Democrats in South Carolina and Nevada- whatever their other demographic qualifiers might be- have read the same unenthusiastic news articles about the Biden campaign. They’ve watched the same on-line clips of Biden’s increasingly erratic and strange public outbursts.

The fact that the Biden campaign continues to act as if Black and Latino Democrats will hold Joe Biden to a much-lower standard than their white Democratic counterparts should shake any confidence anyone has left in the Biden 2020 campaign.

Perhaps the Biden campaign believes that Black Democratic voting communities in South Carolina in particular will be so blinded by love for Barack Obama, they will overlook Joe Biden’s many shortcomings.

Joe Biden is not Barack Obama.

Does the Biden campaign honestly believe African-American primary voters in South Carolina won’t have noticed the fact that Biden failed to get Obama’s endorsement? If so, they are wrong. Black voters will not fail to see the implications of Obama’s decision not to extend his endorsement to Biden.

The Biden campaign may pay dearly for these assumptions.

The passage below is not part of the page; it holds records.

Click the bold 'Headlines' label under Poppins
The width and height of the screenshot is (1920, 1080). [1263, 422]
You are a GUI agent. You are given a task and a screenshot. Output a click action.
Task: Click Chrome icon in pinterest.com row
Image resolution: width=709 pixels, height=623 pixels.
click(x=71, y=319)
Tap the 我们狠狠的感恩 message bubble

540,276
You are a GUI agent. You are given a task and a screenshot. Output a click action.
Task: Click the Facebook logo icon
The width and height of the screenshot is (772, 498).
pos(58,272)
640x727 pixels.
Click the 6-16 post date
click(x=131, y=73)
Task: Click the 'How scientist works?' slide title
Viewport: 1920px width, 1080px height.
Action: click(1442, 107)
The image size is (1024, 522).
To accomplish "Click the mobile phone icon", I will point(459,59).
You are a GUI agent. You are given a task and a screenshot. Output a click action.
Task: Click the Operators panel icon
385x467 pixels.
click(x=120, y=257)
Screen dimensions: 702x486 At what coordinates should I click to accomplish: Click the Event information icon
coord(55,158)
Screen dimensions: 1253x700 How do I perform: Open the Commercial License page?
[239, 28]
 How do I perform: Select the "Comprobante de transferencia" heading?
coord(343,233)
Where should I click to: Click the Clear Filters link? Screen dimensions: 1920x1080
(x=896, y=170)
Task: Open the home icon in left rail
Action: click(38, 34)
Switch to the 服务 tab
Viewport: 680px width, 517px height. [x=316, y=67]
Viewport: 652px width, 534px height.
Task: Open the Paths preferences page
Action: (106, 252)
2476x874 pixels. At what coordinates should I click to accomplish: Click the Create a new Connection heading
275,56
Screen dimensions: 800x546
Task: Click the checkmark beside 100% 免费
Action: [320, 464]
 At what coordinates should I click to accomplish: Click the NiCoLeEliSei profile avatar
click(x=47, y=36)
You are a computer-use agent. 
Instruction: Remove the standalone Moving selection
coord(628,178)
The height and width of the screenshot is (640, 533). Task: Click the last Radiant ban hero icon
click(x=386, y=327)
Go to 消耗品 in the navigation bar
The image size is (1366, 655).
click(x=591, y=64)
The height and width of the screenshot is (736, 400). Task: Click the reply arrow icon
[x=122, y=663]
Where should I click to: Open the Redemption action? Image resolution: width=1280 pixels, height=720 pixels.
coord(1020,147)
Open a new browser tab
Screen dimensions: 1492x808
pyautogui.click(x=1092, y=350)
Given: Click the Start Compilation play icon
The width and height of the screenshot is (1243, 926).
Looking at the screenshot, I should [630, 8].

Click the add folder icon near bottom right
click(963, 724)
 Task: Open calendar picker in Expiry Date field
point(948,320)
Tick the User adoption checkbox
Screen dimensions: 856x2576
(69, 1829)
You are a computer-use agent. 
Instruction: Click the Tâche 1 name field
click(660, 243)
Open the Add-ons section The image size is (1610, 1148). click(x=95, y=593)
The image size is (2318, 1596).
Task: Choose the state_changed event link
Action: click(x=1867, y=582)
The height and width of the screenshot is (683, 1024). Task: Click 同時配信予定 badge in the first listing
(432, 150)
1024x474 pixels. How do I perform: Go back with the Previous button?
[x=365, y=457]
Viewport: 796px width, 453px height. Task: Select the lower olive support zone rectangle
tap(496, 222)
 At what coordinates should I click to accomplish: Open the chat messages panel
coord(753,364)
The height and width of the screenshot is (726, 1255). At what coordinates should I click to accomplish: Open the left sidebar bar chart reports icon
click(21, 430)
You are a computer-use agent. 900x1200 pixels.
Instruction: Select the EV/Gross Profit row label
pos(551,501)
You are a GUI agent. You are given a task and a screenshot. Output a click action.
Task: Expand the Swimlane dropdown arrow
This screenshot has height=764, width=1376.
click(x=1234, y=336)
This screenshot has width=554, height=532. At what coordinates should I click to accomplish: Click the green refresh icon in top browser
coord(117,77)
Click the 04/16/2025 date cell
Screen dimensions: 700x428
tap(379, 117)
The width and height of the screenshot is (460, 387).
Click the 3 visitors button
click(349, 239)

Joe Biden is going to have to do better than his constant refrain of “Barack and me” if he wants Democrats in South Carolina and Nevada to vote for him.

The Democratic Party should take heed; while Democratic Party leadership is busy underestimating minority voters and taking the African-American and Latino votes for granted, Donald Trump is working around the clock to attract and entice any demographic groups that have done well financially under the Trump administration.